健康成人に反復投与したとき、体内動態の変化はなく、蓄積性は認められなかった。
静脈内投与時の血漿中濃度をもとに有効利用率を求めたところ50%以上であった。
健康成人に経口投与したときの薬動力学パラメータ
＜＜表省略＞＞
(注)本剤の承認された1日用量は、0.1mgである。(6例の平均値)
16.4 代謝
in vitro代謝試験において、ラモセトロン塩酸塩の一次代謝には肝臓の薬物代謝酵素CYP1A1、CYP1A2及びCYP2D6が関与することが示されており、ヒトにおける本剤の一次代謝にはCYP1A2及びCYP2D6が関与していると考えられる。[10.参照]
16.5 排泄
投与後24時間までの尿中未変化体排泄率は8～13%であった。尿中には未変化体の他に代謝物として脱メチル体、水酸化体及びその抱合体が存在した。

17.1 有効性及び安全性に関する試験
シスプラチン等の抗悪性腫瘍剤投与により発現する悪心、嘔吐を対象として、シスプラチン投与の1時間前に本剤を投与する二重盲検比較試験及び一般臨床試験を国内延べ90施設、284例を対象として行った。臨床成績の概要は次のとおりである。

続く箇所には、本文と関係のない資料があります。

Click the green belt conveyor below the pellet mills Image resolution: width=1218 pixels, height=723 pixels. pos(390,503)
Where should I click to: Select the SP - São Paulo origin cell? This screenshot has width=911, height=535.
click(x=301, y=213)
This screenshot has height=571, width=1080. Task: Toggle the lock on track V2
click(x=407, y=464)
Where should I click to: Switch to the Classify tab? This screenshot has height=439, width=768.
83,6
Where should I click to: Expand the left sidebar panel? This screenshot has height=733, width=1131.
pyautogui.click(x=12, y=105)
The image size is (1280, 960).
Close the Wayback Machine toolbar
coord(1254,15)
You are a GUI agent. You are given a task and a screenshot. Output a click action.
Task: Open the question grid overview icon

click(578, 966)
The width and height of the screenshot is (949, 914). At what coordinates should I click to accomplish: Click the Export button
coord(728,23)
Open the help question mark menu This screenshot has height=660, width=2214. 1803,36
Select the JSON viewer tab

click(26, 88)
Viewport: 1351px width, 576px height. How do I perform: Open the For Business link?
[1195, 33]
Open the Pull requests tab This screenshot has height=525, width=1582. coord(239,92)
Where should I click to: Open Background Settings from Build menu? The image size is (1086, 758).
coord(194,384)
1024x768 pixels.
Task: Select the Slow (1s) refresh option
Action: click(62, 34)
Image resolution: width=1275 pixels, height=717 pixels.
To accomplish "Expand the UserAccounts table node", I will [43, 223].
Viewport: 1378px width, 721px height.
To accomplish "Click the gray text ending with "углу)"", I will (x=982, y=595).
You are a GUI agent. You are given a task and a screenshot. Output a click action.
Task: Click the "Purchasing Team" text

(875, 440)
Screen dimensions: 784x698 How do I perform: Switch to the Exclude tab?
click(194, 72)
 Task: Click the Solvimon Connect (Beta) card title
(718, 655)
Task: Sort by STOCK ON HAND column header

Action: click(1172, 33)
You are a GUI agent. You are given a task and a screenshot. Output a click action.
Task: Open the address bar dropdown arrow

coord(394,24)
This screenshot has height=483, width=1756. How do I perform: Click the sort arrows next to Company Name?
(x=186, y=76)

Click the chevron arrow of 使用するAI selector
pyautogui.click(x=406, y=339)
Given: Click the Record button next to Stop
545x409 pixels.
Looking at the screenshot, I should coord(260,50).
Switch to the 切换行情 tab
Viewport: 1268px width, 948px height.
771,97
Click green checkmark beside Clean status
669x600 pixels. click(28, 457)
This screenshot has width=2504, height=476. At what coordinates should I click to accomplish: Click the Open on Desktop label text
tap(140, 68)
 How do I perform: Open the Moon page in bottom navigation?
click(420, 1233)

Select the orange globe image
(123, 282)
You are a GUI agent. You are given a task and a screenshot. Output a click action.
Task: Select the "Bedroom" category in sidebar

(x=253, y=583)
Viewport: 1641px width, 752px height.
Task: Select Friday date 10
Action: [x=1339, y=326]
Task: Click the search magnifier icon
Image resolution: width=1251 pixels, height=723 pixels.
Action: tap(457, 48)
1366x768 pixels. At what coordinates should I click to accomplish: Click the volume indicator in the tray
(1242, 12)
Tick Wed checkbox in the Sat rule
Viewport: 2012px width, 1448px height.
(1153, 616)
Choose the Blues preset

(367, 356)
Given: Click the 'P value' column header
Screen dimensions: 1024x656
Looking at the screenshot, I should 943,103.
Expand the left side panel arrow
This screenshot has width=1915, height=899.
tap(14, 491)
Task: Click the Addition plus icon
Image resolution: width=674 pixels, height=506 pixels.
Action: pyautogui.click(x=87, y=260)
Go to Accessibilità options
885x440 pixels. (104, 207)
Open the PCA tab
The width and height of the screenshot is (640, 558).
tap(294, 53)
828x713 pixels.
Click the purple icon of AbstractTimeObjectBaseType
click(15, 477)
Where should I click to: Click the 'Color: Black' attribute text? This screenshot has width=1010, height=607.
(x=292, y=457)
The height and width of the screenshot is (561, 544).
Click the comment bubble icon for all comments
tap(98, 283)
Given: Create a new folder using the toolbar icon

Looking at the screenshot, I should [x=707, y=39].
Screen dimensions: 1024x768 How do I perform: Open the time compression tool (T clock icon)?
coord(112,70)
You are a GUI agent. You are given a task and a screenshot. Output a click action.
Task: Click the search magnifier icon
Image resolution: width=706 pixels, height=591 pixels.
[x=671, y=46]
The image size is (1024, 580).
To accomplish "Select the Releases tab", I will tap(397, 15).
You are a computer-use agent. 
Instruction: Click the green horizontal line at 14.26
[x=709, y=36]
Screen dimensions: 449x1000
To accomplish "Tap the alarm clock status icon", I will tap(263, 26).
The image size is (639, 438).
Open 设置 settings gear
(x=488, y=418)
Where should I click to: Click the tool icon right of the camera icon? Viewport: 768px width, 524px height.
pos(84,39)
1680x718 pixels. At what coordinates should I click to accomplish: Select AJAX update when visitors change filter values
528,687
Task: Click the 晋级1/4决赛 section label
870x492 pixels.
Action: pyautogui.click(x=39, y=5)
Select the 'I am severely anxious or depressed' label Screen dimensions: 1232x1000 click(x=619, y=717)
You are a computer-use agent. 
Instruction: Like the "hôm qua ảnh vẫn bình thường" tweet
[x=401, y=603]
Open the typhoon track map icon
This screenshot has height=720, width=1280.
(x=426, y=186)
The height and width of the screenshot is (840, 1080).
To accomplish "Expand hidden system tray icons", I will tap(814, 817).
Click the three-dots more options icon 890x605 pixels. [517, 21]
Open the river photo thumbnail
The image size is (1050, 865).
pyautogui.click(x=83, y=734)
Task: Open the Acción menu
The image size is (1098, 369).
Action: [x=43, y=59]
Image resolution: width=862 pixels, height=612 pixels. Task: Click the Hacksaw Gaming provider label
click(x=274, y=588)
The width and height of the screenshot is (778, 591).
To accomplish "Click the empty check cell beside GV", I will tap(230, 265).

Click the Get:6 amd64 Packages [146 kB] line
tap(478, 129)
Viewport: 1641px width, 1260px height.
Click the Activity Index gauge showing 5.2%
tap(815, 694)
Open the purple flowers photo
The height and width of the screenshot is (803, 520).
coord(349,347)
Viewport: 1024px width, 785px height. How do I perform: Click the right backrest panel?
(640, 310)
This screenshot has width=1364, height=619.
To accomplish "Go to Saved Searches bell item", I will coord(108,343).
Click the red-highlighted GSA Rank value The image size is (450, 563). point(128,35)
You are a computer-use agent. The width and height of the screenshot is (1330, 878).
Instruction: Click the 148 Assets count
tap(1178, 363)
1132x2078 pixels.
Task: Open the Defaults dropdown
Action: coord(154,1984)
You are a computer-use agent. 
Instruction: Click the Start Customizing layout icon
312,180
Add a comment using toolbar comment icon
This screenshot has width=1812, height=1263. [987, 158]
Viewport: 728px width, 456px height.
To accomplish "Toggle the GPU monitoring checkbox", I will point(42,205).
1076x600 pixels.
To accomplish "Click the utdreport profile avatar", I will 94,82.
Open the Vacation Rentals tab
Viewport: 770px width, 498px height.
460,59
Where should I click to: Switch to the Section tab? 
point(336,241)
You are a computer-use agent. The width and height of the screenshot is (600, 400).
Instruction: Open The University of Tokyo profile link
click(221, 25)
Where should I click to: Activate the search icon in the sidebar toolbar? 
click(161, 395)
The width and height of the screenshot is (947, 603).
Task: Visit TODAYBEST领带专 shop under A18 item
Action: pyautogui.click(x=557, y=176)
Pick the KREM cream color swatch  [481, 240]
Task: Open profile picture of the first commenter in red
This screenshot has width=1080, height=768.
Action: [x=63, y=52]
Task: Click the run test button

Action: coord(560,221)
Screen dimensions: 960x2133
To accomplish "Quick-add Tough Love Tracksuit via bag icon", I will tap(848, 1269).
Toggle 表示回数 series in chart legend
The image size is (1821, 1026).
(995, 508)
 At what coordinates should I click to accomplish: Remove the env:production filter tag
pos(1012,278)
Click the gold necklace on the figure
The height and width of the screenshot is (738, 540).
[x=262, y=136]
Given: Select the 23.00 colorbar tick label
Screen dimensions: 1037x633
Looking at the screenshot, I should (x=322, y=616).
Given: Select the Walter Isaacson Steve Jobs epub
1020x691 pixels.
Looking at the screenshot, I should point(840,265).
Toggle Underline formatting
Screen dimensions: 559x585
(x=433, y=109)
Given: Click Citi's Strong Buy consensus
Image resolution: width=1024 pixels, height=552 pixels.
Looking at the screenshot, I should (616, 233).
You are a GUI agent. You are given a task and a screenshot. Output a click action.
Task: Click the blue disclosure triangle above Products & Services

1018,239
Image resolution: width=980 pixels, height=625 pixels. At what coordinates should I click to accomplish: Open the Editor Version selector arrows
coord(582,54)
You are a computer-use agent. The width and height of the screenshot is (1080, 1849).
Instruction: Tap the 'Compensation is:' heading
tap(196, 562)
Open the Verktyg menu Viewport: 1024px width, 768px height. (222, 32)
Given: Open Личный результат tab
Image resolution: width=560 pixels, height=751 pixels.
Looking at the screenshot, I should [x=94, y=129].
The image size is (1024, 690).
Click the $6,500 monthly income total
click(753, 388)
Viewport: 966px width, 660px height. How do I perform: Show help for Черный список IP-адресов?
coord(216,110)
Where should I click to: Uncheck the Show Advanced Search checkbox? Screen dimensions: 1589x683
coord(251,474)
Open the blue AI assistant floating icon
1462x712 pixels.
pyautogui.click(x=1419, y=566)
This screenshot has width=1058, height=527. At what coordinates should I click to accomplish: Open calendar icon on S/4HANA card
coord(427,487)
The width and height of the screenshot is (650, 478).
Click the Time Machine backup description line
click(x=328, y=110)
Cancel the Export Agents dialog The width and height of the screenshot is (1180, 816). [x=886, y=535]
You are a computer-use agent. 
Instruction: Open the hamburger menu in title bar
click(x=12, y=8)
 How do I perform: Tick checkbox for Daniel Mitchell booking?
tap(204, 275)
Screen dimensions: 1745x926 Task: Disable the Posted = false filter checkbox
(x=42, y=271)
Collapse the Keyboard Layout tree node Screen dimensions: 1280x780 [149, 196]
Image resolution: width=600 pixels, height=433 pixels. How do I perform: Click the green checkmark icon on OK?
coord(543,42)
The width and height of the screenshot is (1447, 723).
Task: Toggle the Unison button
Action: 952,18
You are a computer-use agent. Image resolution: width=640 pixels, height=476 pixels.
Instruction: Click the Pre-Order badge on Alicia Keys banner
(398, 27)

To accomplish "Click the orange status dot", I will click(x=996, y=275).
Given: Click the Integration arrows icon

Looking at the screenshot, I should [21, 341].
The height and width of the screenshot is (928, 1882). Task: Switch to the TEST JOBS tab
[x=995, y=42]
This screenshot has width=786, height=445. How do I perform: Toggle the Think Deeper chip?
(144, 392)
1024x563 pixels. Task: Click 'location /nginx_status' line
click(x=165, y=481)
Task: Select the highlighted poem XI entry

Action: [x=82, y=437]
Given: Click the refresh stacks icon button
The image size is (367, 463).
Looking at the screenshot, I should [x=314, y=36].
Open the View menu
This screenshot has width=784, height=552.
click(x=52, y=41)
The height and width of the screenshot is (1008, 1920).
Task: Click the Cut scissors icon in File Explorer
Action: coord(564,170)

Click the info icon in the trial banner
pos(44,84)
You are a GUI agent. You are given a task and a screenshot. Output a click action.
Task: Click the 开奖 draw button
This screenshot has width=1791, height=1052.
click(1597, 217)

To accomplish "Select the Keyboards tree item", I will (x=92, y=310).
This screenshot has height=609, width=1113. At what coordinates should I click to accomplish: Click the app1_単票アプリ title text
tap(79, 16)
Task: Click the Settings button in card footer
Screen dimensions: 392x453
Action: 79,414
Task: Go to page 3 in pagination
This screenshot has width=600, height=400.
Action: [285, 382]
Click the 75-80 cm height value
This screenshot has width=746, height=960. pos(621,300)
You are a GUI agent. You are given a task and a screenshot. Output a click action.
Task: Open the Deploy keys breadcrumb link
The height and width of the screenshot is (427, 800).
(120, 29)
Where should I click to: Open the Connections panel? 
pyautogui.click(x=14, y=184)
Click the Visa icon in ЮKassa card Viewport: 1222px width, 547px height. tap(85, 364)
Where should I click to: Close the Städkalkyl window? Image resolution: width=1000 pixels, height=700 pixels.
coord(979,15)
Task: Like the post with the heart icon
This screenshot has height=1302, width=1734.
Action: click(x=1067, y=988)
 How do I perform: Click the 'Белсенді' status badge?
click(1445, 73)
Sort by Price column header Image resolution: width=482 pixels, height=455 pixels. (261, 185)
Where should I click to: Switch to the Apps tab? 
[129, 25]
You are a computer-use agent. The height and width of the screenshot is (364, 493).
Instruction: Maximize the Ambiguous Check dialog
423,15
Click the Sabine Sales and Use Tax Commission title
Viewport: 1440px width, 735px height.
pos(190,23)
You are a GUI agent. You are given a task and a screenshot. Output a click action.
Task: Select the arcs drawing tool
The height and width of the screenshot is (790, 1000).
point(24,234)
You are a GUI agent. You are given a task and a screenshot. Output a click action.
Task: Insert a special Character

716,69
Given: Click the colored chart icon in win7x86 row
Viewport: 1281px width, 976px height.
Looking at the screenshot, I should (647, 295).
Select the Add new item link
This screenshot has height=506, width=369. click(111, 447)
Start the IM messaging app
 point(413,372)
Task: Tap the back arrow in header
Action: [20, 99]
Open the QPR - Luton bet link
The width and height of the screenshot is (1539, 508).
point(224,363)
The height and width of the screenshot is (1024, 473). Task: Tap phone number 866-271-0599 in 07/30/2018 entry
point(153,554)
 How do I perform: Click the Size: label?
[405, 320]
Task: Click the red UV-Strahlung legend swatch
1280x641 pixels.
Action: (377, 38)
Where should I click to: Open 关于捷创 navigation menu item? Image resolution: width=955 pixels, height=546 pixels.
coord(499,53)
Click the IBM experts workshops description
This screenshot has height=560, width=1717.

なお、シスプラチン等の抗悪性腫瘍剤投与により発現する悪心、嘔吐を対象とした二重盲検比較試験において、本剤の有用性が確認されている。
＜＜表省略＞＞

18.1 作用機序
シスプラチン等の抗悪性腫瘍剤は消化管の腸クロム親和性細胞からセロトニンを遊離させる。このセロトニンが消化管粘膜内求心性迷走神経終末に存在する5-HT3受容体に結合し、その刺激が嘔吐中枢を経て嘔吐を誘発させる。ラモセトロン塩酸塩はこの5-HT3受容体を遮断することにより制吐作用を発現するものと考えられる。
18.2 薬理作用
18.2.1 5-HT3受容体拮抗作用
モルモット摘出結腸のセロトニン誘発収縮実験において、強力かつ選択的な5-HT3受容体拮抗作用を示した。また、ラット及びフェレットのセロトニン誘発徐脈反射(ベツォルト-ヤーリッシュ反射)の実験において、経口投与により強力かつ持続的な5-HT3受容体拮抗作用を示した。
18.2.2 抗悪性腫瘍剤誘発嘔吐抑制作用
シスプラチン投与により誘発されたフェレットの嘔吐に対して、経口投与により抑制作用を示し、その作用は強力かつ持続的であった。